I appreciate the help, but logs arent my area of expertise. Could you possibly solve this equation, and write out the steps for me in more detail?

 

[Guest]

I could do all the steps but it will help you learn if you work with me and show what you have done - I will edit and assist your attempts.

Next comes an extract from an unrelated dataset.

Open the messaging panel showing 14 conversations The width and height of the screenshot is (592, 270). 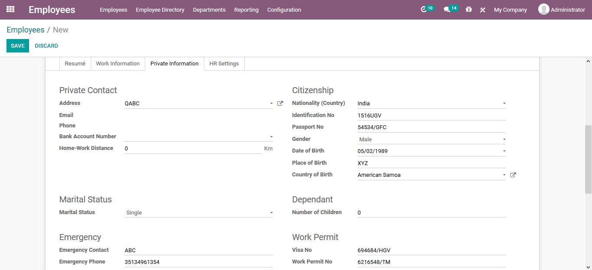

(16^(sin^2X))(4^(2sinX))(2)=1


(16^(sin^2X))(4^(2sinX))= 1 /2

log a + log b = log (1/2)

whera a =(16^(sin^2X))
and b= (4^(2sinX))

Now use the idea of 16 = 2^3, and 4 = 2^2


and also recall that log (f^2) = 2 log f

now try and show where you get to.

 

[Guest]

I'm still not sure I get where your going next. I mean, I can follow your steps up to this point, but I dont know where to go from that. Could you possibly show me a little more, and then I'll spend some time working on the rest?

 

[Guest]

Where do you go from this:


log 16^(sin^2X) + log 4^2sinX = log 1/2

 

[Guest]

Does this work?

sin^2X log 16 + 2sinX log 4 =log 1/2

 

[Guest]

log 16^(sin^2X) + log 4^2sinX = log 1/2

log 2^(4 sin^2 x) + log 2^(2 sin x) = log 1 - log 2


as 2^4 = 16
and 2^2 = 4

 

[Guest]

how would it be log 2^(2sinx) from log 4^2sinx

 

[Guest]

anyone please? I need this done in the next 30 minutes.

 

[Guest]

yes you are correct, how could it be-sorry for the typo.

log 4^2sinx= log 2 ^(4 sin x)